Ao longo das décadas, os psicólogos notaram que aqueles que apresentam sinais de dislexia também tendem sendo melhores no raciocínio abstrato global e espacial. Eles também tendem sendo mais inventivos e são melhores em prever resultados.

Essa pode ser uma estratégia de enfrentamento em um mundo que valoriza as habilidades de extrair informações de paredes de texto. Embora Taylor e Vestergaard não pensem que esse é o caso.

“Acreditamos que as áreas de dificuldade experimentadas por pessoas com dislexia resultam de um trade-off cognitivo entre a exploração de novas informações e a exploração do conhecimento existente, com o lado positivo sendo um viés exploratório que poderia explicar habilidades aprimoradas observadas em certos domínios, como descoberta, invenção e criatividade”, diz Taylor.

Psicologicamente falando, nossas mentes são limitadas por um constante cabo-de-guerra chamado trade-off exploração-exploração. Para tomar uma decisão, precisamos estar seguros de que as informações que temos são precisas e provavelmente resultarão em um resultado previsível.

Poderíamos esperar até termos melhores informações, correndo o risco de perder aquela refeição (ou pior, nos tornarmos o próprio almoço). Aja rápido demais, no entanto, e talvez não entendamos por que nossa decisão é um erro.

“Encontrar o equilíbrio entre explorar novas oportunidades e explorar os benefícios de uma escolha específica é a chave para a adaptação e sobrevivência e sustenta muitas das decisões que tomamos em nossas vidas diárias”, diz Taylor.

Em outra vida, a dislexia não se manifestaria como uma incapacidade de transformar arranhões em sons em nossas cabeças – ela melhoraria aquelas habilidades rápidas de tomada de decisão que poderiam fazer uma diferença de vida ou morte para nossa comunidade.
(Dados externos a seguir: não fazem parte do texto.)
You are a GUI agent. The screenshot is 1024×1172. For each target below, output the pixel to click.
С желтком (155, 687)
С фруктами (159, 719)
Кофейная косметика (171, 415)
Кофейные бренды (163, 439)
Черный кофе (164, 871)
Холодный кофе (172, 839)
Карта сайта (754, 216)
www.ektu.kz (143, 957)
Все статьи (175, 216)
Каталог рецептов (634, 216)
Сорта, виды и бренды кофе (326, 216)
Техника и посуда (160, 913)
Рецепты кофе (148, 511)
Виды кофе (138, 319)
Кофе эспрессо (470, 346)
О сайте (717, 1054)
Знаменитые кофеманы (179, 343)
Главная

A estrutura reflete uma tendência mais ampla em patologia que vê a neurodiversidade como fortemente contextualizada por pressões dentro de um ambiente em mudança.

O significado não é que qualquer distúrbio seja uma superpotência disfarçada, mas que os maiores impedimentos são fatores sobre os quais temos controle direto. Mudar a forma como educamos, por exemplo, ou como discutimos uma habilidade puramente como um prejuízo, pode ser uma “cura” muito mais eficaz do que qualquer pílula ou terapia.